[Dataset records]

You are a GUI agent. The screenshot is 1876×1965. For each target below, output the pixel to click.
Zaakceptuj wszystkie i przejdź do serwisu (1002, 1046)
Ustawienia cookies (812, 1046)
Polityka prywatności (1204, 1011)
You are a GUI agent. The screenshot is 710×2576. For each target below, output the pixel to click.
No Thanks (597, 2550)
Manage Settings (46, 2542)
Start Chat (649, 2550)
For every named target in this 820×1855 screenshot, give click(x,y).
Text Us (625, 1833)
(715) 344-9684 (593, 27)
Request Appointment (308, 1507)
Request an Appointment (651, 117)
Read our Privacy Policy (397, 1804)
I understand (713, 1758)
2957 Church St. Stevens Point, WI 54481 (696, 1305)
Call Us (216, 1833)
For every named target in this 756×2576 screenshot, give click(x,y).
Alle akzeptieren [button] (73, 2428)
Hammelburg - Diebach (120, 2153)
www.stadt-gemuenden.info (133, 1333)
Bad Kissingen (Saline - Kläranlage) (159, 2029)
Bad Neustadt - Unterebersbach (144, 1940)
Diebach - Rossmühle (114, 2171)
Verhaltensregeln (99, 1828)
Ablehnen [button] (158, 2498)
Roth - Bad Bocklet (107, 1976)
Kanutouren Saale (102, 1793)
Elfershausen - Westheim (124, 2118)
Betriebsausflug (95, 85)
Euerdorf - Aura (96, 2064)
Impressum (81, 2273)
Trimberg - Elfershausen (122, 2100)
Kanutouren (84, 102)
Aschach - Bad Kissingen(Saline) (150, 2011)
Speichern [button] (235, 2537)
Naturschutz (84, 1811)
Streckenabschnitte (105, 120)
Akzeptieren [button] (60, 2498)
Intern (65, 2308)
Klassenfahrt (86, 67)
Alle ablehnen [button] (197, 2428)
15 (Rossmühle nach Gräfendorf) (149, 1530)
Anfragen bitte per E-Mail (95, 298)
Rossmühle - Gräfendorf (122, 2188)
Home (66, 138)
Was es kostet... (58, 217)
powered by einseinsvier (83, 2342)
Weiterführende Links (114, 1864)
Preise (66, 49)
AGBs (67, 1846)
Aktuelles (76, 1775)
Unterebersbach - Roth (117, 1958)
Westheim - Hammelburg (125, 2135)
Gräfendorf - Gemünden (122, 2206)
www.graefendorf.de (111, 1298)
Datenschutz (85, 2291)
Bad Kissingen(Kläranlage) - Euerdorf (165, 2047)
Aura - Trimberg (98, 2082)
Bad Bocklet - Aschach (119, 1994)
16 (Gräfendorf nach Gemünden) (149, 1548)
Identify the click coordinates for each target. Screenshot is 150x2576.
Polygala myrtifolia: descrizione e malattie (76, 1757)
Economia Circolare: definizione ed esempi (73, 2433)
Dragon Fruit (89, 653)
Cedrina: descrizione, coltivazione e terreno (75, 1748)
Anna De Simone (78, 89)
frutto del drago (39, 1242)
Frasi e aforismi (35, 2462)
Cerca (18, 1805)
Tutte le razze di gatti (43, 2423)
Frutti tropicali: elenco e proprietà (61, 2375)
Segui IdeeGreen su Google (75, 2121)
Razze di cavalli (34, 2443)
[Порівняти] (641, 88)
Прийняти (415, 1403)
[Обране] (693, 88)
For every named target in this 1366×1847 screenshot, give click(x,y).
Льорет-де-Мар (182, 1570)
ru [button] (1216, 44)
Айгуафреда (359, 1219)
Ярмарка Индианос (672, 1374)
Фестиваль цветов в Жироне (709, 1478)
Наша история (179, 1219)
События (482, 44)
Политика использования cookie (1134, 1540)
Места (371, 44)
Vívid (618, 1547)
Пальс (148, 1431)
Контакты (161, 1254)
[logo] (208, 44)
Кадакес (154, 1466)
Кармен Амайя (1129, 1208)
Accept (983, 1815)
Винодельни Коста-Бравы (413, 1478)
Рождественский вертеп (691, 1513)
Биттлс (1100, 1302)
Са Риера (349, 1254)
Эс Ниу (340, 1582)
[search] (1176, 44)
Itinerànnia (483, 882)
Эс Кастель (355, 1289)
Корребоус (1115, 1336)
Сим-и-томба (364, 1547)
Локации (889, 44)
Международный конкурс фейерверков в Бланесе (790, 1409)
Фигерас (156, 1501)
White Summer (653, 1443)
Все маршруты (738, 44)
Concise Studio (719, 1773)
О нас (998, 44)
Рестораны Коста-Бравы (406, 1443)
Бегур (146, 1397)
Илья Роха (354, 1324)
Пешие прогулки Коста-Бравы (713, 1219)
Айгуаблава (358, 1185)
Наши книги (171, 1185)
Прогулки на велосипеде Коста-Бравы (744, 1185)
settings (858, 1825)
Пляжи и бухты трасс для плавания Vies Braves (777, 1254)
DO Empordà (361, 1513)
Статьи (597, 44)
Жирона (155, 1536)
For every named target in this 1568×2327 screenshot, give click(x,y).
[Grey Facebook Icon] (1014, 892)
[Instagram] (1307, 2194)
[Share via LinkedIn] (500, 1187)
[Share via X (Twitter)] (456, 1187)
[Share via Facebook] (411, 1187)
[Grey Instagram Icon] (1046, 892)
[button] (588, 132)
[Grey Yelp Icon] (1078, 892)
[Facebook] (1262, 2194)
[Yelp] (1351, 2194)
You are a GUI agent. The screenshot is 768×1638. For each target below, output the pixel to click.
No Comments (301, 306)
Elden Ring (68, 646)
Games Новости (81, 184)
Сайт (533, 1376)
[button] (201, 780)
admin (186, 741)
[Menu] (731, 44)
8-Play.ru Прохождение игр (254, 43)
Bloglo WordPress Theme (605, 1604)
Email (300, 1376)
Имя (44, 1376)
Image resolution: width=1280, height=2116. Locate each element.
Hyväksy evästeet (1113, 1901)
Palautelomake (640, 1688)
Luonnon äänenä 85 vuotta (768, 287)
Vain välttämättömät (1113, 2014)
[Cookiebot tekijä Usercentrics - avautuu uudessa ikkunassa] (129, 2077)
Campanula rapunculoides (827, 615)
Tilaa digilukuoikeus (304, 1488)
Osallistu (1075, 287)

● **TASK GOAL**
Copy each line of the entries in which the string "Grey" is found.

● **SOLUTION**
[Grey Facebook Icon] (1014, 892)
[Grey Instagram Icon] (1046, 892)
[Grey Yelp Icon] (1078, 892)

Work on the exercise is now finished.